Musk is terminating the merger agreement because Twitter is in material breach of multiple provisions of that agreement.
The letter alleges that Twitter made “false and misleading representations” and that Mr. Musk believed them when he signed the merger agreement between Twitter and his company, X Holdings I Inc. and X Holdings II Inc. and claims that Mr. Mask relied on it when he signed the merger agreement between X Holdings I Inc. and X Holdings II Inc.
The attorney explained that Twitter failed to comply with its contractual obligation to provide Musk with the necessary data.
For nearly two months, Musk has been asking for the data and information he needs to “conduct his own assessment of the prevalence of fake or spam accounts on the Twitter platform,” the attorney explained, elaborating.
Twitter sometimes ignored Mr. Mask’s requests, sometimes refused for reasons that seemed unreasonable, and sometimes insisted on complying with his requests while giving him incomplete or unusable information.
The letter acknowledges that Twitter provided some information. However, it noted that “that information came with strings attached, usage restrictions, and other artificial formatting features that made some of the information minimally useful to Mr. Mask and his advisors.”
In early June, Mr. Mask’s attorney notified Twitter of the material breach and warned that Mr. Mask might terminate the deal. The attorney noted that “the cure period granted to Twitter under the merger agreement has now expired.”

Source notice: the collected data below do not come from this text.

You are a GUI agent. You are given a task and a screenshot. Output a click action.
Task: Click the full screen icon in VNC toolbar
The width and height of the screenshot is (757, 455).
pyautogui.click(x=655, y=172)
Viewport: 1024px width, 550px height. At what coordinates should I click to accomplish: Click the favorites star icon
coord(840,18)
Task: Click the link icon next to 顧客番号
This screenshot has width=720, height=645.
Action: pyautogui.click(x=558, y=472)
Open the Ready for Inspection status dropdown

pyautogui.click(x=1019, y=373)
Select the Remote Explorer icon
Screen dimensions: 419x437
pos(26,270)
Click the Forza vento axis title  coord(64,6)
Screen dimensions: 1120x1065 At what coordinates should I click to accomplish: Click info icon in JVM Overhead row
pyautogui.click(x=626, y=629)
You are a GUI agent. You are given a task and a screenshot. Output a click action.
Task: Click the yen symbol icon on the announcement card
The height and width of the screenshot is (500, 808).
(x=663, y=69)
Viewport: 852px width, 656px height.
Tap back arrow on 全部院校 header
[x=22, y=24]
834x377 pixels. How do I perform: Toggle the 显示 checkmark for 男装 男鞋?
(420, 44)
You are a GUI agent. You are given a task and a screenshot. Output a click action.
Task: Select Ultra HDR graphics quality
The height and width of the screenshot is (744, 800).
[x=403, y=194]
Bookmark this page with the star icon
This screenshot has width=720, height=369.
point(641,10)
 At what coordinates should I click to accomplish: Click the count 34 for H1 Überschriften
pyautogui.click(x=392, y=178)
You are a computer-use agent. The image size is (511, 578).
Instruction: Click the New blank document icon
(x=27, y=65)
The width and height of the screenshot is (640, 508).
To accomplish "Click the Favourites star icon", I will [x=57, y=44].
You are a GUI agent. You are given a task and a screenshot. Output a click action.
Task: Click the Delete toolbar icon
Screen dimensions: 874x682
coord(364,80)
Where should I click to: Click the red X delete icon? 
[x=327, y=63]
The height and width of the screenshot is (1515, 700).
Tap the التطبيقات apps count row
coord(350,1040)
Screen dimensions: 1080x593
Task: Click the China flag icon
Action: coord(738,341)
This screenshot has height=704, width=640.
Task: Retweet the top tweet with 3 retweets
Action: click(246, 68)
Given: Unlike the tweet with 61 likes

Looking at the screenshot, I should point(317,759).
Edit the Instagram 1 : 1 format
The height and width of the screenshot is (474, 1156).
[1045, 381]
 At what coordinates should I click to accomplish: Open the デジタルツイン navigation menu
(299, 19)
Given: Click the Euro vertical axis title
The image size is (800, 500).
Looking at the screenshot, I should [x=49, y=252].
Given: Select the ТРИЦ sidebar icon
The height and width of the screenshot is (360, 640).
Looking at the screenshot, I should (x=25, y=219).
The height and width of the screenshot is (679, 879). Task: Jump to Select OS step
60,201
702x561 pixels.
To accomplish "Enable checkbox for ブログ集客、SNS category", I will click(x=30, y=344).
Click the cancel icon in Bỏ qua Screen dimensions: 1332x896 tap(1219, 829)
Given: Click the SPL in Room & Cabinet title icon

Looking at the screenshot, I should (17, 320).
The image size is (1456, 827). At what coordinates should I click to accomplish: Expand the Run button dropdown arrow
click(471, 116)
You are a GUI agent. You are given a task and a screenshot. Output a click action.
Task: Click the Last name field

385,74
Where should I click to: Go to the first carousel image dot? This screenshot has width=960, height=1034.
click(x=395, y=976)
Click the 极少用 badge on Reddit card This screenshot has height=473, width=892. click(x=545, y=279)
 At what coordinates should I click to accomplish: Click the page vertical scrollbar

Additionally, Mr. Mask’s attorney argued that Twitter made “grossly inaccurate representations,” particularly with respect to claims that “less than 5%” of the social media company’s mDAUs were fake or spam accounts. Twitter defines “monetizable daily active usage or users (mDAU) as Twitter users who log in and access Twitter on any given day through Twitter.com or a Twitter application that can display ads.
Based on Mask’s own preliminary analysis:
All indications suggest that some public information about Twitter mDAU is false or grossly misleading … The percentage of fake and spam accounts in the reported mDAU counts is wildly higher than 5%.
Moreover, “the disclosure that Twitter will no longer count fake or spam users in mDAUs if it determines those users are fake appears to be false,” the attorney stated.
The letter further notes that Twitter has deviated from its obligation to “keep material components of its current business organization substantially intact.” Since the Musk deal was signed, the social media company has laid off key high-level employees and announced on July 7 that it would lay off one-third of its talent acquisition team. Additionally, three executives have resigned.
Noting that Twitter had not agreed to these changes, Musk’s lawyers argued that the company’s actions further constituted a material breach of the merger agreement with the Tesla CEO.
The letter concluded.
For these reasons, Mr. Musk hereby exercises his right to terminate the X Holdings I merger agreement and to abandon the transactions contemplated thereby.
Twitter director Brett Taylor tweeted the following on Friday in response to Mr. Mask’s termination of the merger agreement:
The Twitter board is committed to closing the deal at the price and terms agreed to with Mr. Mask and plans to take legal action to enforce the merger agreement.
He added, “We are confident that we will prevail in the Delaware Chancery Court.”